== Task instructions ==
What is needed is the number of lines below that contain the string "will", with no other text.
[Given records Boundary: Start]
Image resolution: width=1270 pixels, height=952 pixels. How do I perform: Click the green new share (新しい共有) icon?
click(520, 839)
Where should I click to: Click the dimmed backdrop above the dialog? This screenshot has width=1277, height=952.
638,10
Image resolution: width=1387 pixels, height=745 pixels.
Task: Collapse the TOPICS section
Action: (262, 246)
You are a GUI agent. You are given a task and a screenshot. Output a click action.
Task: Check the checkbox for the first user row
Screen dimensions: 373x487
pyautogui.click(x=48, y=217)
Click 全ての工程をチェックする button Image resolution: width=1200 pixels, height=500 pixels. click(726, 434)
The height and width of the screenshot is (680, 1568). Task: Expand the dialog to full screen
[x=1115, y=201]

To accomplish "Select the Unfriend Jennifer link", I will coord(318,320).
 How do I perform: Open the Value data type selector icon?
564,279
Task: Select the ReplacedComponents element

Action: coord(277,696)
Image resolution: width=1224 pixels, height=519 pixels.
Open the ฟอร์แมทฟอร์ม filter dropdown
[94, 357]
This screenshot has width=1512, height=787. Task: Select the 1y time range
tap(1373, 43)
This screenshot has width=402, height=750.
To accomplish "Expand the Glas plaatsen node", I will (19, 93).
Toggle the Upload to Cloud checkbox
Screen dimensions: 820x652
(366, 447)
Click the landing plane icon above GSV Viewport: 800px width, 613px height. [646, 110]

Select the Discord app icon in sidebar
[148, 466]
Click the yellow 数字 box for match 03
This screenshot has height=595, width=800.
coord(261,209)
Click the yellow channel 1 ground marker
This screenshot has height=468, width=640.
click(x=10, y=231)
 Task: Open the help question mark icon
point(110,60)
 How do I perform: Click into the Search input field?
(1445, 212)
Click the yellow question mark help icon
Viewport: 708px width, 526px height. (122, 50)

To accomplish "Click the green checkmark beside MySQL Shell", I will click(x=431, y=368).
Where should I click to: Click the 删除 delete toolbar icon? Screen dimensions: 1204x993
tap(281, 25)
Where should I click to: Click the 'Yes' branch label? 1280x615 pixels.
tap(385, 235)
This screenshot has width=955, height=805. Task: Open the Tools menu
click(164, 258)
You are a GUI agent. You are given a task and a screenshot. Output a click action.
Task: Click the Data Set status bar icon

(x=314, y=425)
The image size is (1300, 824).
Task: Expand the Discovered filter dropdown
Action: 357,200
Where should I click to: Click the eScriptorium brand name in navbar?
[Given records Boundary: End]
== Reply ==
3